__DOCUMENT PASSAGE__:
══════════

A cursory look at the import of this law and the practical application thus far, one can safely conclude on the footing of the disjunctive interpretation of the word “OR” used therein, that there are two distinct prongs, which the commission can elect to premise their application on, jointly or separately. The First being when the property is ascertained from investigation to be unclaimed having been in possession of the commission for a reasonable time. Suffice it to say the word “reasonable” in this context must be given an objective interpretation (which will be canvassed in the subsequent part of this article). Albeit, there is little or no controversy when the properties are unclaimed and the procedure stipulated in the statutes strictly adhered to by the applicant. However, there appear to be a controversy under the second prong, which seem worrisome since it is premised on mere suspicion. It is the writer’s submission that the Advance Fee Fraud Act is undoubtedly a penal statute and does not contemplate forfeiture by civil standard of proof. This is evident in the preamble to the Act which reads thus:
“ An Act to prohibit and punish certain offences pertaining to advance fee fraud and other related offences and to repeal other Acts related therewith”
It is an elementary principle of criminal law, that the burden of proof is on the prosecution who asserts the commission of a crime and not otherwise. Curiously, Section 17(6) of the Act expressly provides thus: “ an order of forfeiture under this Act shall not be based on a conviction for an offence under this Act or any other law”. The implication of this provision is that, on the return date after the 14days publication has been caused by the applicant, the owner of the property who for all intent and purpose is still a suspect is expected to show cause on the allegations leveled against him. This amounts to switching sides in a criminal or at best quasi-criminal proceedings, as the owner will be at the receiving end while the prosecutor sits back, relax awaiting a satisfactory justification from the suspect, what a proper investigation would have reveled before lawyering to court.

══════════

__SOURCE EXCERPT__:
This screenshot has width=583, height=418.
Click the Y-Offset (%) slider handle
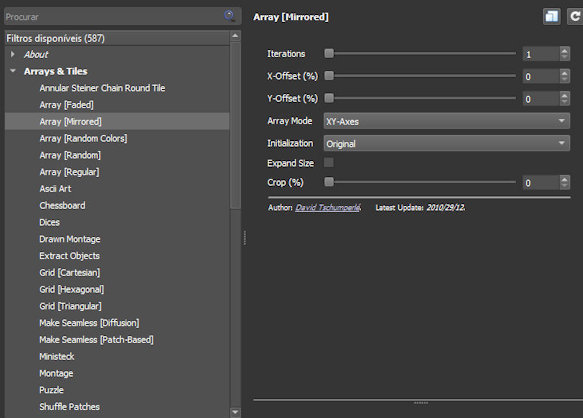(329, 98)
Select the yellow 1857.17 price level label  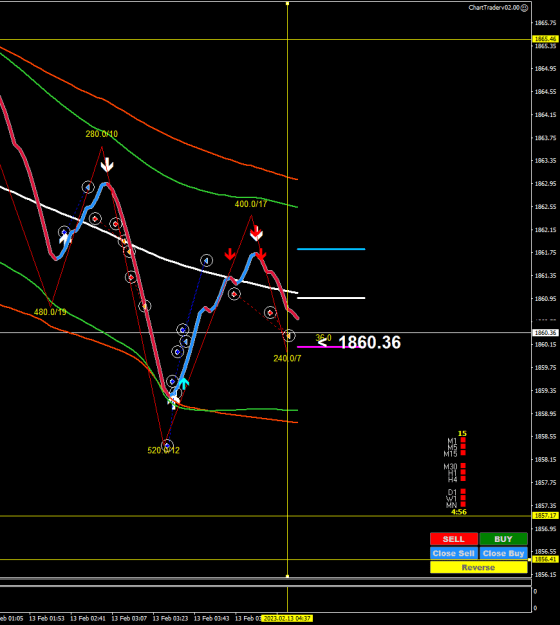545,515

══════════

__JOB 1__: Do these statements agree with the passage on forfeiture under the Advance Fee Fraud Act? Answer yes or no for each, quoting the words that decide it. (a) The writer considers the Advance Fee Fraud Act a penal statute. (b) Section 17(6) requires a forfeiture order to rest on a conviction. (c) The first prong, covering unclaimed property, draws considerable controversy.
__JOB 2__: Continue the passage on forfeiture under the Advance Fee Fraud Act from its final sentence.
The data has nothing to do with the passage on forfeiture under the Advance Fee Fraud Act.

__FINAL RESULT 1__:
(a) Yes: "the Advance Fee Fraud Act is undoubtedly a penal statute"
(b) No: "an order of forfeiture under this Act shall not be based on a conviction for an offence under this Act or any other law"
(c) No: "there is little or no controversy when the properties are unclaimed"

__FINAL RESULT 2__:
It is therefore irreconcilable how the evidential burden can be misplaced when crime is inferred under the Nigeria Criminal Jurisprudence were burden of proof rest on the state. The implication of misplacement of the burden of proof is that any decision reached on that notion is erroneous and liable to be set aside. In GILSON ASSOCIATES LTD v ALGON (2011) LPELR-4197 (CA) pg 32 the Court held aptly reiterated the misplacement doctrine thus:
“ … to misplace the onus or burden of proof in a case by the court is to require a party whom the law does not impose the duty or responsibility of adducing or calling evidence in proof of a particular fact which needed to be proved in a case to provide or call such evidence….it would amount to misplacing the burden or onus of proof for a court to require proof of facts by that party since no such burden or onus of proof exists in law on him. Such misplacement of burden or onus of proof would therefore be wrong in law and if relied on by a trial Court in its determination of a case then depend on the peculiarities of the case, it’s decision cannot and should not be allowed to stand on the ground that it would amount to be erroneous in law”
It is the writer’s further submission, that an allegation will always remain an allegation until proven by the party asserting the positive. This provisions which tends to suggest that a person’s asset can be forfeited on mere suspicion is unconstitutional vide Husseini Muktar JCA in NWAIGWE v FRN (Supra).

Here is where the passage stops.